> _Job_
Could you return, word for word, everything in the rows below from the line containing "Where should I" down to the line containing "point(55,426)", with both of those lines included? Leave the pictures out.

(Page and screen pointing data)

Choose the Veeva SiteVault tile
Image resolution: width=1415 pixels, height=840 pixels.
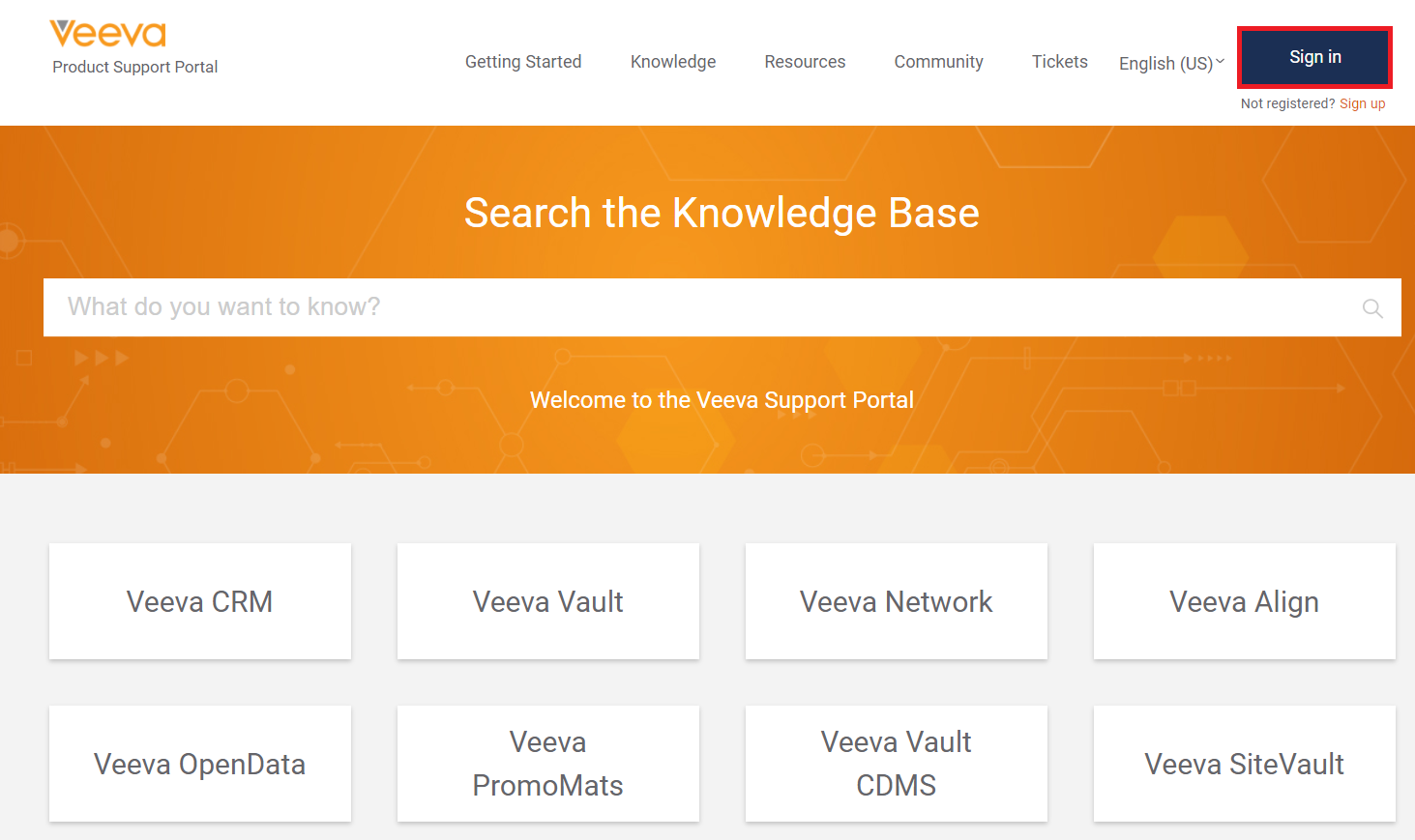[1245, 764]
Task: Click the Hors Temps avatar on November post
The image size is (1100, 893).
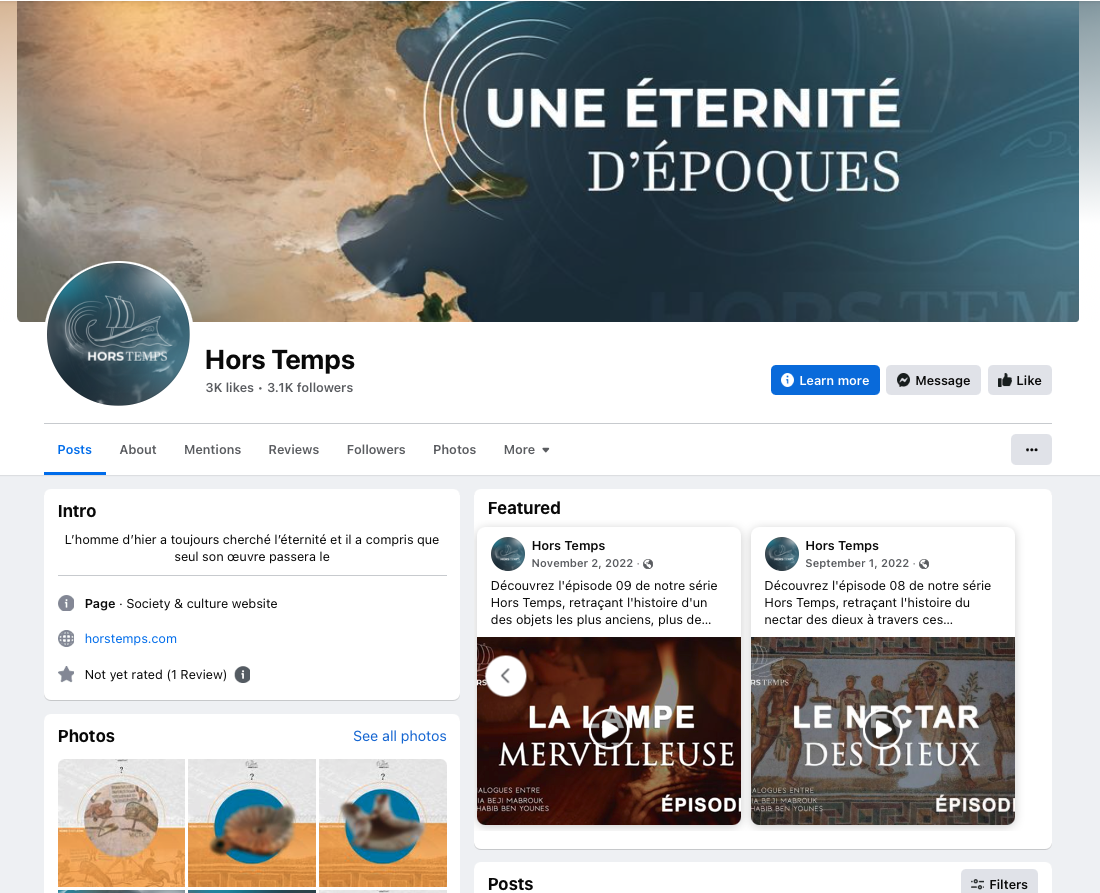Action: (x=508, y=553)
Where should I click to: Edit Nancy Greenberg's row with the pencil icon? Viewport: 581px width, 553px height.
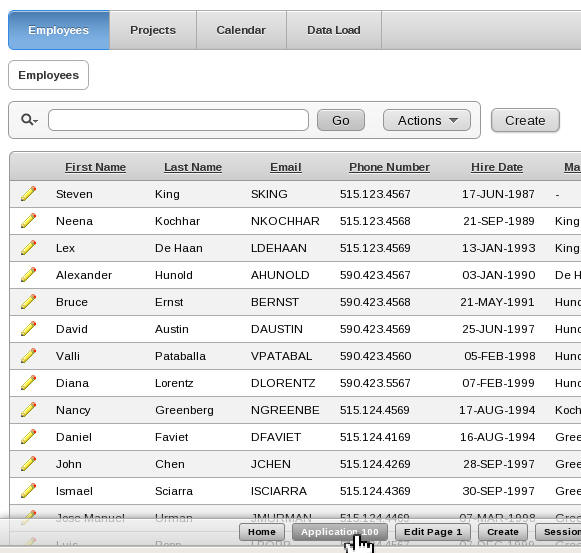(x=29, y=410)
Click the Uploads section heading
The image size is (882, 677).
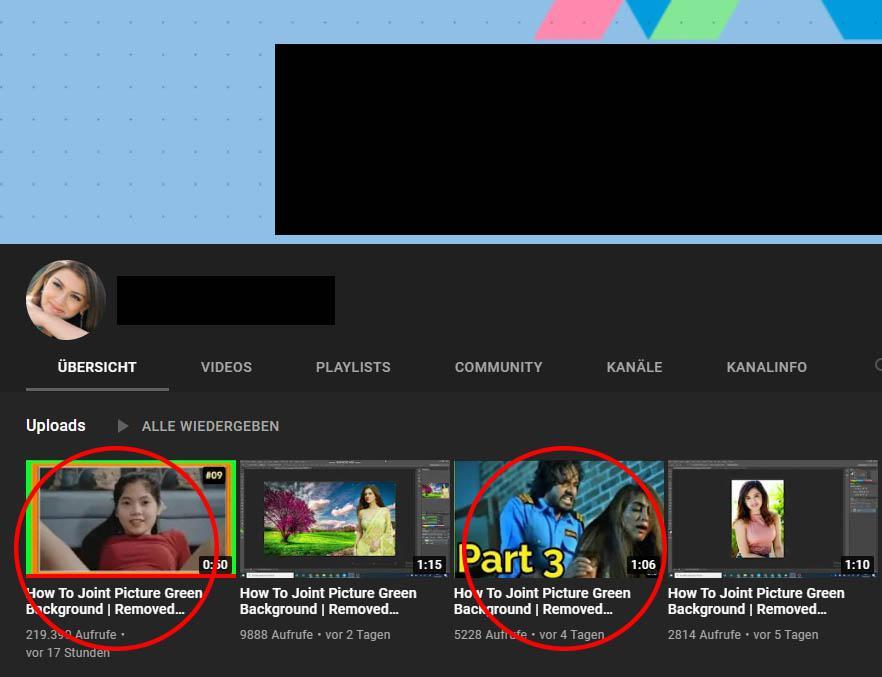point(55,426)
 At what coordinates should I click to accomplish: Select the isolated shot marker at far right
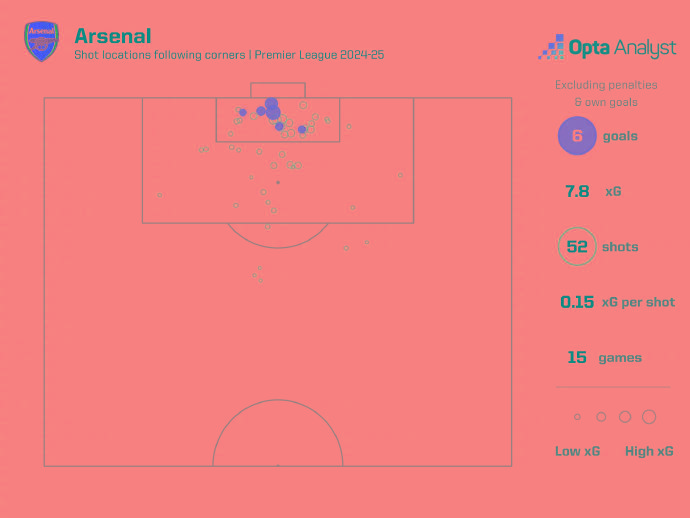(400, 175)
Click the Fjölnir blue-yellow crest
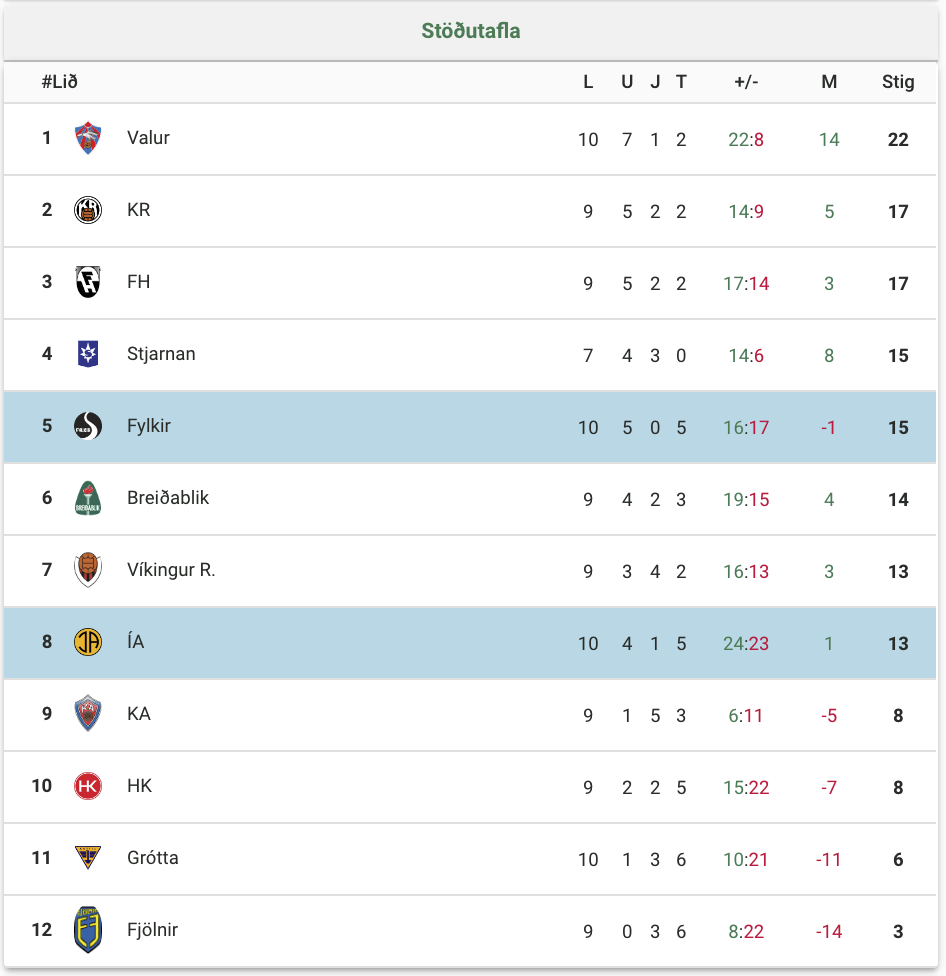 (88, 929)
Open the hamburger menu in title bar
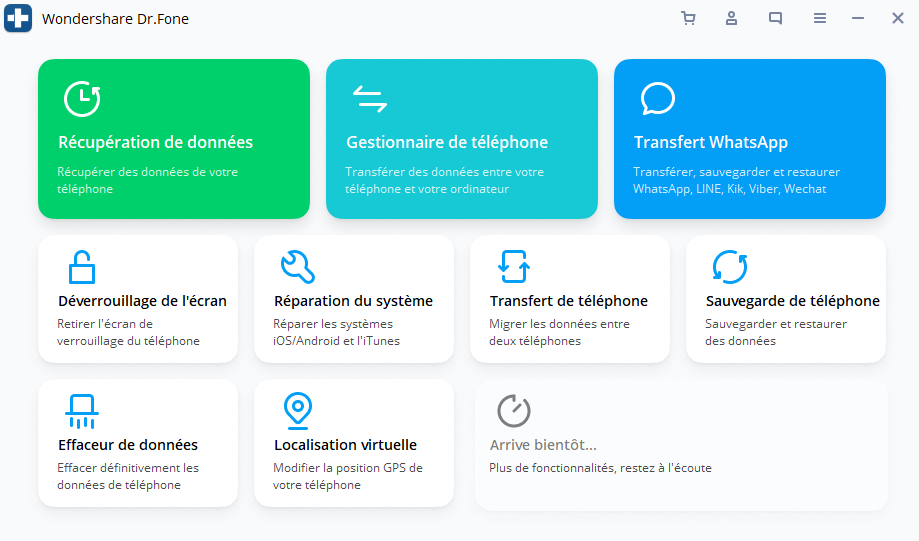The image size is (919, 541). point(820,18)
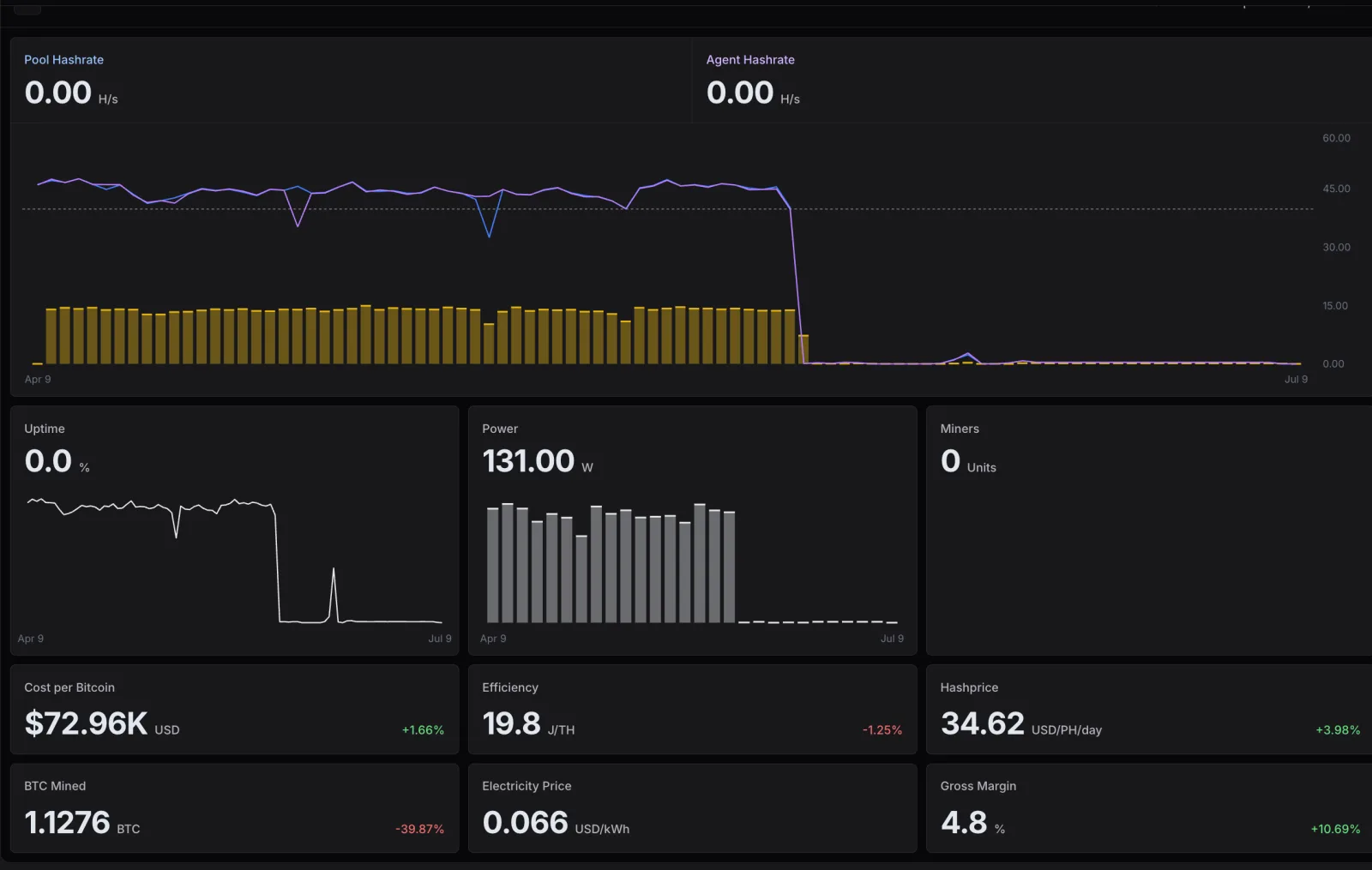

> _Result_
Where should I click to: Edit Nancy Greenberg's row with the pencil icon? Viewport: 581px width, 553px height.
(x=29, y=410)
Click the Uploads section heading
The image size is (882, 677).
point(55,426)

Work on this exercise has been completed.